-- Opening Marker --

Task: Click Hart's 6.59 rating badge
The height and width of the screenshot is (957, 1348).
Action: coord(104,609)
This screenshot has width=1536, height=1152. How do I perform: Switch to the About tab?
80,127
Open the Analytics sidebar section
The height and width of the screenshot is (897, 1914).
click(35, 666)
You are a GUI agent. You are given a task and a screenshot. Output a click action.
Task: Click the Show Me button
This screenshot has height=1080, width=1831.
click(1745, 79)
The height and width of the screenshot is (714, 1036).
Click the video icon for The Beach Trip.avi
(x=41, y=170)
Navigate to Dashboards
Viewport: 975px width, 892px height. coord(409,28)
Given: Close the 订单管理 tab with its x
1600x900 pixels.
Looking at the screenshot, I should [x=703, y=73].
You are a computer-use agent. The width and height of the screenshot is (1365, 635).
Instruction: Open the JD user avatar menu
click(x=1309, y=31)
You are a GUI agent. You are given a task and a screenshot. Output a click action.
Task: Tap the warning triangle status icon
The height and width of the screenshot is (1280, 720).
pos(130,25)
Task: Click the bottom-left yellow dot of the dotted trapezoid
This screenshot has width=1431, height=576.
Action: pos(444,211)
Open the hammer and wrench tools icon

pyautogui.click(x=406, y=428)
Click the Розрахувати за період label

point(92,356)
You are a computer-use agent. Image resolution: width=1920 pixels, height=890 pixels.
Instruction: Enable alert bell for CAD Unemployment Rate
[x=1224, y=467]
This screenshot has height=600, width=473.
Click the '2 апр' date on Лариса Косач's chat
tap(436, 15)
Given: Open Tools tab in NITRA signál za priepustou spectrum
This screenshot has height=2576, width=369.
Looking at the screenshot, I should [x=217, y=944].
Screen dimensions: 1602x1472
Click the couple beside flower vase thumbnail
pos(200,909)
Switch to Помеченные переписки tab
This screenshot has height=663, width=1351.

-- Closing Marker --

**WORK INSTRUCTIONS**
Copy task. Give back the whole listing exactly as written.

**ANSWER BELOW**
Task: Click Hart's 6.59 rating badge
The height and width of the screenshot is (957, 1348).
Action: coord(104,609)
This screenshot has width=1536, height=1152. How do I perform: Switch to the About tab?
80,127
Open the Analytics sidebar section
The height and width of the screenshot is (897, 1914).
click(35, 666)
You are a GUI agent. You are given a task and a screenshot. Output a click action.
Task: Click the Show Me button
This screenshot has height=1080, width=1831.
click(1745, 79)
The height and width of the screenshot is (714, 1036).
Click the video icon for The Beach Trip.avi
(x=41, y=170)
Navigate to Dashboards
Viewport: 975px width, 892px height. coord(409,28)
Given: Close the 订单管理 tab with its x
1600x900 pixels.
Looking at the screenshot, I should [x=703, y=73].
You are a computer-use agent. The width and height of the screenshot is (1365, 635).
Instruction: Open the JD user avatar menu
click(x=1309, y=31)
You are a GUI agent. You are given a task and a screenshot. Output a click action.
Task: Tap the warning triangle status icon
The height and width of the screenshot is (1280, 720).
pos(130,25)
Task: Click the bottom-left yellow dot of the dotted trapezoid
This screenshot has width=1431, height=576.
Action: pos(444,211)
Open the hammer and wrench tools icon

pyautogui.click(x=406, y=428)
Click the Розрахувати за період label

point(92,356)
You are a computer-use agent. Image resolution: width=1920 pixels, height=890 pixels.
Instruction: Enable alert bell for CAD Unemployment Rate
[x=1224, y=467]
This screenshot has height=600, width=473.
Click the '2 апр' date on Лариса Косач's chat
tap(436, 15)
Given: Open Tools tab in NITRA signál za priepustou spectrum
This screenshot has height=2576, width=369.
Looking at the screenshot, I should [x=217, y=944].
Screen dimensions: 1602x1472
Click the couple beside flower vase thumbnail
pos(200,909)
Switch to Помеченные переписки tab
This screenshot has height=663, width=1351.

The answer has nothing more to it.